Agora, tomando como referência a informação do INE (que é um órgão público mais independente) e considerando somente a renda proveniente do trabalho, ignorando os aspectos como as aposentadorias e contribuições recebidas pelos diferentes membros de cada lar chileno, a proporção da população que fica abaixo da linha da pobreza alcança um 22,1%. O que explica a brecha entre este índice e o 8,6% reportado pela Casen, é que aqui foram excluídas da análise as rendas como pensões, aposentadorias, subsídios estatais e transferências diversas, já que se tratam de rendas relacionadas justamente com a solidariedade pela situação social dessas pessoas, através de benefícios – sejam eles públicos, como as pensões básicas solidárias do governo, ou privados, como as doações feitas por instituições da caridade –, não derivadas do esforço produtivo presente e passado dos membros da família.

O que é mais interessante, entretanto, é notar a especificidade social que a pobreza exibe, e como ela golpeia com distinta força as diferentes classes da sociedade chilena. Dentro das classes populares inseridas no processo da produção social (ou seja, excluindo a população marginal), é a pequena burguesia tradicional a que mostra maiores níveis de pauperização, confirmando assim sua condição de “refúgio” para a superpopulação relativa operária.
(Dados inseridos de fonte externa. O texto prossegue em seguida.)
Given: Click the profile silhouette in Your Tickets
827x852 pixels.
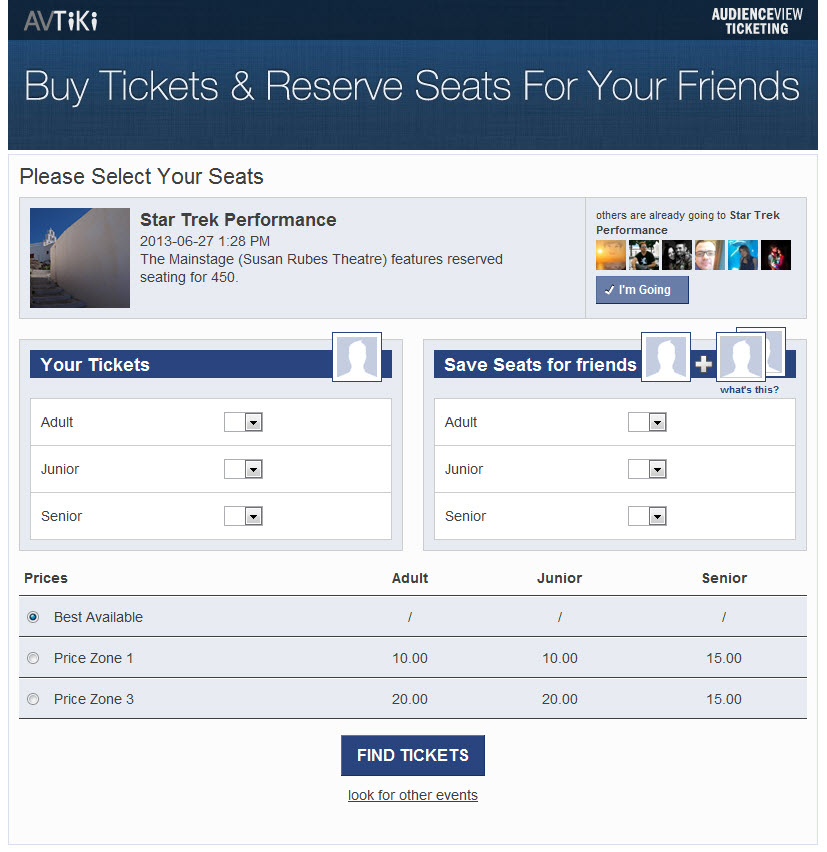Looking at the screenshot, I should [x=357, y=357].
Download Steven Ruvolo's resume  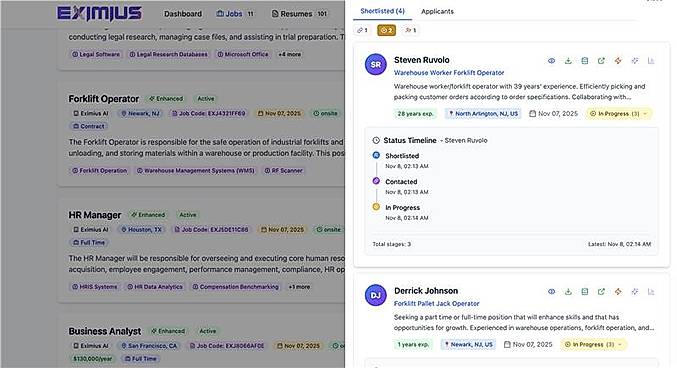(x=568, y=61)
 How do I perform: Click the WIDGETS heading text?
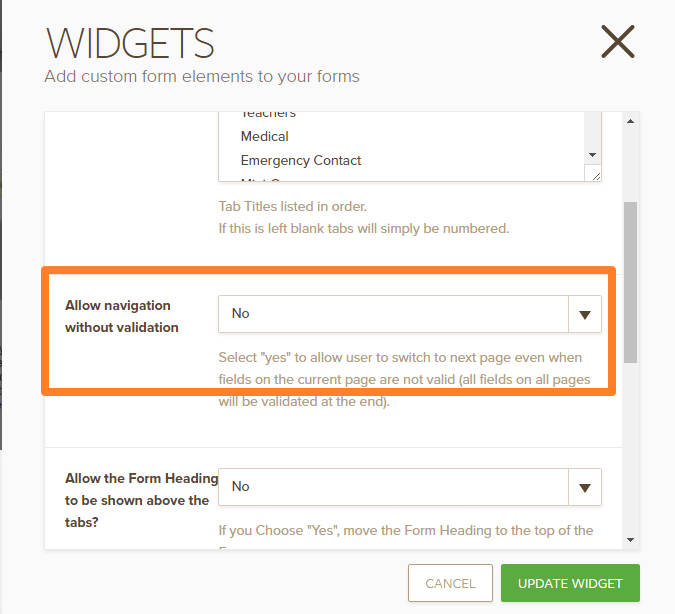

Deste modo, tanto pelo tamanho destas classes como pela particular força com a que são golpeadas, pode-se dizer que a pobreza no Chile é essencialmente um fenômeno operário e pequeno burguês tradicional. Em cifras redondas, 77 de cada 100 pessoas cuja renda per cápita do lar onde elas vivem não superou a linha da pobreza em 2017 pertencem à classe operária ou à pequena burguesia tradicional. Essa era a forma social de sua inserção na atividade produtiva do país.

O lugar do desemprego no capitalismo, alcances para a política

Em 1943, o famoso economista polonês Michal Kalecki realizava uma interessante reflexão sobre o rol do desemprego nas sociedades capitalistas.

No caso de que efetivamente existisse uma solução para o desemprego dentro da dinâmica do capitalismo – e os trabalhos de Kalecki sugerem que ele era da ideia de que isso é ao menos teoricamente possível –, e ainda sendo conhecida pelo governo, esta opção não seria implementada. Por que? Pelo fato de que o desemprego não é só um fenômeno econômico, pois cumpre uma função política nas sociedades capitalistas: é um mecanismo que permite disciplinar os trabalhadores. Portanto, o pleno emprego faria com que este mecanismo deixasse de atuar e perdesse efetividade em sua tarefa de disciplinamento da classe operária.

Por isso deve-se suspeitar da promessa daqueles que pretendem mudar substancialmente a realidade capitalista através do Estado. No caso do desemprego, sua verdadeira solução está fora do alcance de toda política pública que qualquer Estado burguês possa implementar, por mais democrático que este seja.

(*) Maximiliano Rodríguez é economista chileno, associado ao Centro Latino-Americano de Análise Estratégica (CLAE)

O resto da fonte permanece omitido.